“The Green Flash”: A full interview with Jodi Cash and Ethan Payne
Published 1:06 pm Thursday, October 24, 2024
- Ethan Payne is co-director of “The Green Flash,” which will be featured in the Eastern Oregon Film Festival in La Grande.
Editor’s note: B. E. Grey interviewed Jodi Cash and Ethan Payne prior to “The Green Flash” viewing at the Eastern Oregon Film Festival. Grey’s question are in bold, Payne’s responses are in italics, and Cash’s answers are in plain text.
How long have you been touring with the green flash?
We began festivals in April, so I guess a little more than six months.
And how many festivals have you both attended? Have you attended any together? Are they all separate? Because I know that you’re based in Paris, Jodi. And, Ethan, are you stateside?
I am: Atlanta. We’ve attended three together, yeah?
Yes. We attended Sunscreen, Queens World Film Fest, and Ouray, together, which was really, really fun. And then I just attended the Not Film Festival in Santa Candelo de Romagna, Italy, and Ethan will be representing the team in Oregon.
So, the Eastern Oregon Film Festival will be number five for you guys, and have any other members of the production attended in person for these, or has it just been you two?
There are two other members of our team. Our other two are our co-producer/composer Gresham Cash, who is also my husband, living here with me in Paris. So he’s been to the same four that I have. And then Jake G., our co-editor and co-DP attended Queens World and Ouray.
And my compliments on the compositions for the film. They’re really quite lovely.
I will relay that.
Obviously, we can send off a film and let it speak for itself. What do you guys hope to bring to a festival by your attendance?
Ethan, you wanna go ahead since you’ll be at this one?
Yeah. Absolutely. I think, a curiosity and a desire to connect with other filmmakers. I think, especially in our case because we’re such a small crew, we’re all best friends, but filmmaking can be a really isolating task, especially in the edit room. And so these festivals are an incredible time to just connect with people who do the same thing that you do and have experienced the same things that you do and sometimes experience the same isolation. So in our experience, being around other filmmakers just has just been so enriching and creatively and emotionally nurturing just to be around other people.
Y’all are co-directors, so, I’d like to ask: have you worked together on projects before? Is this the first project you worked on together? How did that come to be?
Well, that’s a good question. This is not the only project that we’ve worked on together, but in a funny way, it was the first. This documentary grew out of a story that I wrote and Ethan photographed in 2016 for a publication in the South called The Bitter Southerner. And the story featured Steve Lamb and a couple of other people who do appear in the documentary, some who don’t. And when we went and wrote and shot that story, we thought, “this feels like there’s something so much bigger there. We should go back and do a film.” And in the meantime, we did a couple of other print stories and publications together. But working together was always so natural, so fun. I’ve learned so much from Ethan, and he’s also just, like, a joy to spend time with. So it was very, very easy and natural working together on something that required one shoot and just a little bit of collaboration growing into something much bigger.

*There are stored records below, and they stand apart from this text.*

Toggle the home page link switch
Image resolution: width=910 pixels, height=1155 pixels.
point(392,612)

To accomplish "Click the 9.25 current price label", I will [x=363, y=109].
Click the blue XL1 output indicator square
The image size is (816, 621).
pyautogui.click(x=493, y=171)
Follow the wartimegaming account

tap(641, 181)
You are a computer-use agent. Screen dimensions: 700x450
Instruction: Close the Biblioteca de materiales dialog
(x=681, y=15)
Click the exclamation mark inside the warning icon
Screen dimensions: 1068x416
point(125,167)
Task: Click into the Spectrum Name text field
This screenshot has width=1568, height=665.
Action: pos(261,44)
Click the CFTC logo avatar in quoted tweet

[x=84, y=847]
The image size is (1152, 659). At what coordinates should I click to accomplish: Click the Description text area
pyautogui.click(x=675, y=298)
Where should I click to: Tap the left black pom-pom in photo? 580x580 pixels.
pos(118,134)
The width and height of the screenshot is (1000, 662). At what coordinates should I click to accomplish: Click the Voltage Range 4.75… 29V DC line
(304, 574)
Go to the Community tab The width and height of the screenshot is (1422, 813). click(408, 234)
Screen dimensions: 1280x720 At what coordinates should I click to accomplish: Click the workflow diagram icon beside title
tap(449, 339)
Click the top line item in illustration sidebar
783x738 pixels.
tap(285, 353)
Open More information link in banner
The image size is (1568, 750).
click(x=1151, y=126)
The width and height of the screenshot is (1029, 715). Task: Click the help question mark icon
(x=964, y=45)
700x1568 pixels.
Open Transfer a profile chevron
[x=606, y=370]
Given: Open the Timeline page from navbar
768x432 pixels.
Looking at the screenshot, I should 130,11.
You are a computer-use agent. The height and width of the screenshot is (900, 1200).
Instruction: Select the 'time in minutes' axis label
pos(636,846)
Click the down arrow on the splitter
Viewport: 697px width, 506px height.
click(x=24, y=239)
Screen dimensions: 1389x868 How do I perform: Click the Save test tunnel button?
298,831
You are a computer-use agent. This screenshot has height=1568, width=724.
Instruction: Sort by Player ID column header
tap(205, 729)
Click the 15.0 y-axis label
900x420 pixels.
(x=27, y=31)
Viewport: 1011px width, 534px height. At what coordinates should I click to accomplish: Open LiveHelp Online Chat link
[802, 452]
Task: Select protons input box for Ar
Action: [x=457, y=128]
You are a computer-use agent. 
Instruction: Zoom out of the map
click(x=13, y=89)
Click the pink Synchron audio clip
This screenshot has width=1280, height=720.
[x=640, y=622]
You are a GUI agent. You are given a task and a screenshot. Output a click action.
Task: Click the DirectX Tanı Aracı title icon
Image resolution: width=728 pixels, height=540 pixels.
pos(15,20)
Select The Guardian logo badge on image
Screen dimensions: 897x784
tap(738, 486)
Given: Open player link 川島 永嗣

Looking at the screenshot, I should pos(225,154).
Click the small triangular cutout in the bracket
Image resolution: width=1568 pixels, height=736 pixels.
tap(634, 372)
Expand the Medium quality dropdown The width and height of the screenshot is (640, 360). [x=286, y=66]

So y’all started out working together not in the documentary medium. You were working in print and photography respectively. And so do you guys have backgrounds in documentary, or is your background in photography and journalism?
My background was in print journalism, and online journalism. So this is actually my first film, and Ethan and I have begun a couple of other projects that we’re excited about, but Ethan has a vast film background. He can tell you more.
Oh, yeah. I was, I actually do mostly documentary work, short docs for nonprofits, and things like that. Shooting stills is probably the least of my professional work. I was more of, yeah, more of a doc filmmaker at the time, but was super glad when my friend asked me to shoot some photos and go down to Florida and hang out.
And so I guess with your respective backgrounds, how does that translate into your division of labor when working on a project together? Is it as simple as, Jodi does the talking and you do the filming, or is there a lot more collaboration and haggling over the same stuff, or do you guys have your respective tasks?
Great question: Jodi?
Yeah. I think that is a great question. To me, I think it’s pretty easy and natural for us to stay in each of our lanes. All of the shooting, aside from shoots when Jake, our co DP, was present, everything visually was Ethan’s work. And I think that I brought a focus on the story and to, you know, being the person asking questions. But at the same time, we would always talk about those things before and afterwards and what worked and what didn’t or what we were excited about, especially when it came to interviews. We were very much in conversation about what the story was, what we thought it was, how it was developing. So it’s very collaborative, but at the same time, I don’t ever feel like my toes were ever stepped on.
You know, there are things that I like doing probably more than Ethan does. A lot of the, like, communications and real production work, of just kind of getting everything in line, is a lot of fun to me. It feels like an easy transition from journalism, you know, things that I was very comfortable with arranging, and that Ethan had done for himself on other films, but I hope it’s nice at least to offload some of that while he’s also gotta create, you know, the perfect image and and make sure that everything looks as good as it does. Anything to add, Ethan?
Oh, sure. It’s just been such an easy and incredible collaboration. As someone who’s used to shooting a lot by myself, it’s incredible to be able to focus on making an image look the way I want to knowing that, Jodi is the one that’s gonna be mostly in the chair, chatting with the interviewees, and it was just an incredible division of skills and labor that way. And I would, you know, I would chip in every now and then during the interviews, but it was nice to have someone lead the room. And Jodi was definitely the leader in the room during the interviews.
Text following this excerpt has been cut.